- **Dataset**
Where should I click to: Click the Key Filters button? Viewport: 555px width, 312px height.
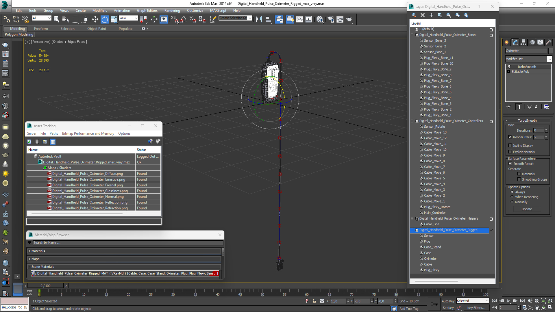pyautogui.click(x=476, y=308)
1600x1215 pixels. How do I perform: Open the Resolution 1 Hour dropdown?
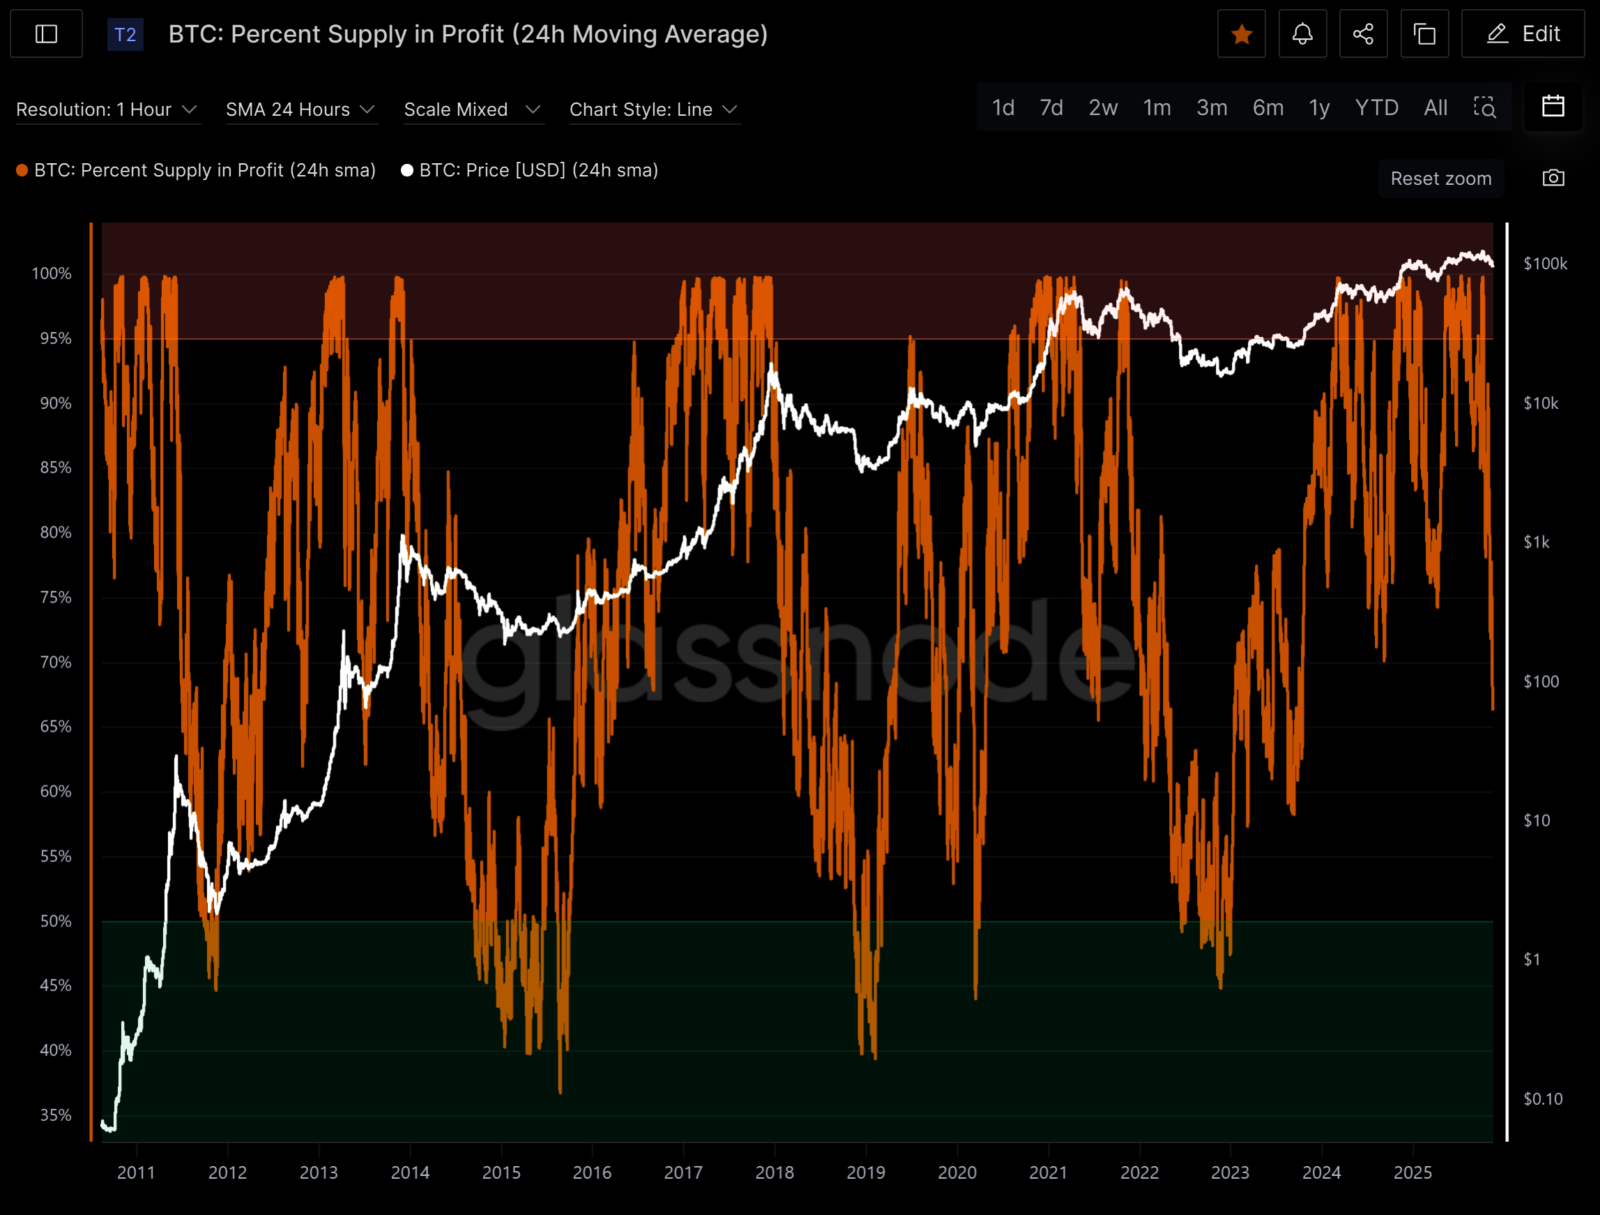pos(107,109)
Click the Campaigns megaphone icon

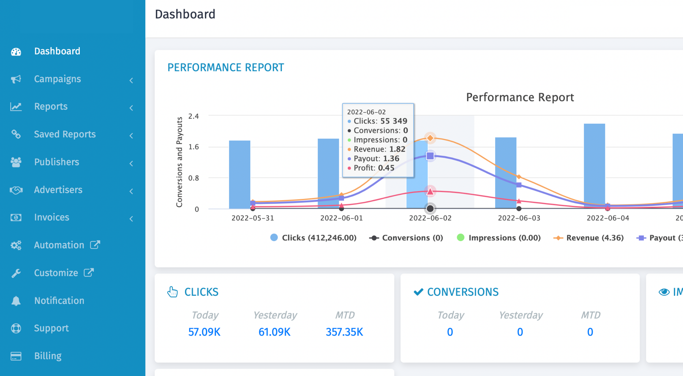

- **What you need to do**
Output a verbatim copy of the lines from the line containing "1600x1215 pixels. How" through the end of the data, both included, without any images.

- **Answer**
1600x1215 pixels. How do I perform: Open the Resolution 1 Hour dropdown?
pos(107,109)
Click the Campaigns megaphone icon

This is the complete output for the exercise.